** Start Extracted data **
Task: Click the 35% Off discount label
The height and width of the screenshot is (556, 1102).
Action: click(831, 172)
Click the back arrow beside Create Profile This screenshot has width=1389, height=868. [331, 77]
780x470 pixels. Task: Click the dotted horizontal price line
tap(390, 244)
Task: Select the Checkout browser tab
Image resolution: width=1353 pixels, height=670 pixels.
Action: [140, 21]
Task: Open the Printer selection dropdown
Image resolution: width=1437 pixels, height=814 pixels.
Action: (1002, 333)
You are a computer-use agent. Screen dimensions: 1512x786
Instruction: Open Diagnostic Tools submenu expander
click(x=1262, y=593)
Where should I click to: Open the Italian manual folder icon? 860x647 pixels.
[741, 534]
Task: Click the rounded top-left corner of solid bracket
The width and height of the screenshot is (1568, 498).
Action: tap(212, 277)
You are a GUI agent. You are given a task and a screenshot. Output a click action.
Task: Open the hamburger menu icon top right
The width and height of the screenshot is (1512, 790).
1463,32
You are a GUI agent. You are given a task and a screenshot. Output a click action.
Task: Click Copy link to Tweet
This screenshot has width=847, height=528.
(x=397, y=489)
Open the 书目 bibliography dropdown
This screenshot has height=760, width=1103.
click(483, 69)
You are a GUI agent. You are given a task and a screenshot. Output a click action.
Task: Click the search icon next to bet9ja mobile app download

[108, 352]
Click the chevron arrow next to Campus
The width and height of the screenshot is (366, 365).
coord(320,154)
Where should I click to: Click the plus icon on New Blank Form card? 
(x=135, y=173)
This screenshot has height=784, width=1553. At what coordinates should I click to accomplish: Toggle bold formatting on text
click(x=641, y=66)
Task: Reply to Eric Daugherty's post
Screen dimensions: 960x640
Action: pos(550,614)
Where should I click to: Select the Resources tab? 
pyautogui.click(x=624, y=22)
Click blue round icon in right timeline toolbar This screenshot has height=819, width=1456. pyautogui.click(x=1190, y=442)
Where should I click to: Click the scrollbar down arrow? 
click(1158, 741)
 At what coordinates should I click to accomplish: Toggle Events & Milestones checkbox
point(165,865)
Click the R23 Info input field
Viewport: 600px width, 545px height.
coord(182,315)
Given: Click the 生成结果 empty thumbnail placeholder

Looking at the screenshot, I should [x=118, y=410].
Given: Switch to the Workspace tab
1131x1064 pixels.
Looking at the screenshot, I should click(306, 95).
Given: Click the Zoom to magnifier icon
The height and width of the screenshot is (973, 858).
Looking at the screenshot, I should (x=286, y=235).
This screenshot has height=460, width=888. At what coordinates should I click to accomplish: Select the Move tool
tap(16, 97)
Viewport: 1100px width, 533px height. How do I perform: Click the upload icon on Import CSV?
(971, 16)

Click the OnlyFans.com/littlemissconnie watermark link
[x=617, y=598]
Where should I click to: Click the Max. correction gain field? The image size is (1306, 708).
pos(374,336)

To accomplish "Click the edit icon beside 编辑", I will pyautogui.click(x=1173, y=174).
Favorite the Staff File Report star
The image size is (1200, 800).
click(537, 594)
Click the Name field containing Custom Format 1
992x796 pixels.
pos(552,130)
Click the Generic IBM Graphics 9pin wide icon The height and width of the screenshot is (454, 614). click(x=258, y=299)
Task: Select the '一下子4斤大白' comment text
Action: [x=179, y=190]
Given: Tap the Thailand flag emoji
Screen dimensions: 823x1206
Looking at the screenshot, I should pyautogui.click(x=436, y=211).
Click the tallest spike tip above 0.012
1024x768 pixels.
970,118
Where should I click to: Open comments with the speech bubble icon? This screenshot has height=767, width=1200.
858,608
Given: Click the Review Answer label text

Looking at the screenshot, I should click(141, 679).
** End Extracted data **
Problem
Reproduce all of the rows above word for word, without changing anything.

Result of the task
Task: Click the 35% Off discount label
The height and width of the screenshot is (556, 1102).
Action: click(831, 172)
Click the back arrow beside Create Profile This screenshot has width=1389, height=868. [331, 77]
780x470 pixels. Task: Click the dotted horizontal price line
tap(390, 244)
Task: Select the Checkout browser tab
Image resolution: width=1353 pixels, height=670 pixels.
Action: [140, 21]
Task: Open the Printer selection dropdown
Image resolution: width=1437 pixels, height=814 pixels.
Action: (1002, 333)
You are a computer-use agent. Screen dimensions: 1512x786
Instruction: Open Diagnostic Tools submenu expander
click(x=1262, y=593)
Where should I click to: Open the Italian manual folder icon? 860x647 pixels.
[741, 534]
Task: Click the rounded top-left corner of solid bracket
The width and height of the screenshot is (1568, 498).
Action: tap(212, 277)
You are a GUI agent. You are given a task and a screenshot. Output a click action.
Task: Open the hamburger menu icon top right
The width and height of the screenshot is (1512, 790).
1463,32
You are a GUI agent. You are given a task and a screenshot. Output a click action.
Task: Click Copy link to Tweet
This screenshot has width=847, height=528.
(x=397, y=489)
Open the 书目 bibliography dropdown
This screenshot has height=760, width=1103.
click(483, 69)
You are a GUI agent. You are given a task and a screenshot. Output a click action.
Task: Click the search icon next to bet9ja mobile app download

[108, 352]
Click the chevron arrow next to Campus
The width and height of the screenshot is (366, 365).
coord(320,154)
Where should I click to: Click the plus icon on New Blank Form card? 
(x=135, y=173)
This screenshot has height=784, width=1553. At what coordinates should I click to accomplish: Toggle bold formatting on text
click(x=641, y=66)
Task: Reply to Eric Daugherty's post
Screen dimensions: 960x640
Action: pos(550,614)
Where should I click to: Select the Resources tab? 
pyautogui.click(x=624, y=22)
Click blue round icon in right timeline toolbar This screenshot has height=819, width=1456. pyautogui.click(x=1190, y=442)
Where should I click to: Click the scrollbar down arrow? 
click(1158, 741)
 At what coordinates should I click to accomplish: Toggle Events & Milestones checkbox
point(165,865)
Click the R23 Info input field
Viewport: 600px width, 545px height.
coord(182,315)
Given: Click the 生成结果 empty thumbnail placeholder

Looking at the screenshot, I should [x=118, y=410].
Given: Switch to the Workspace tab
1131x1064 pixels.
Looking at the screenshot, I should click(306, 95).
Given: Click the Zoom to magnifier icon
The height and width of the screenshot is (973, 858).
Looking at the screenshot, I should (x=286, y=235).
This screenshot has height=460, width=888. At what coordinates should I click to accomplish: Select the Move tool
tap(16, 97)
Viewport: 1100px width, 533px height. How do I perform: Click the upload icon on Import CSV?
(971, 16)

Click the OnlyFans.com/littlemissconnie watermark link
[x=617, y=598]
Where should I click to: Click the Max. correction gain field? The image size is (1306, 708).
pos(374,336)

To accomplish "Click the edit icon beside 编辑", I will pyautogui.click(x=1173, y=174).
Favorite the Staff File Report star
The image size is (1200, 800).
click(537, 594)
Click the Name field containing Custom Format 1
992x796 pixels.
pos(552,130)
Click the Generic IBM Graphics 9pin wide icon The height and width of the screenshot is (454, 614). click(x=258, y=299)
Task: Select the '一下子4斤大白' comment text
Action: [x=179, y=190]
Given: Tap the Thailand flag emoji
Screen dimensions: 823x1206
Looking at the screenshot, I should pyautogui.click(x=436, y=211).
Click the tallest spike tip above 0.012
1024x768 pixels.
970,118
Where should I click to: Open comments with the speech bubble icon? This screenshot has height=767, width=1200.
858,608
Given: Click the Review Answer label text

Looking at the screenshot, I should click(141, 679).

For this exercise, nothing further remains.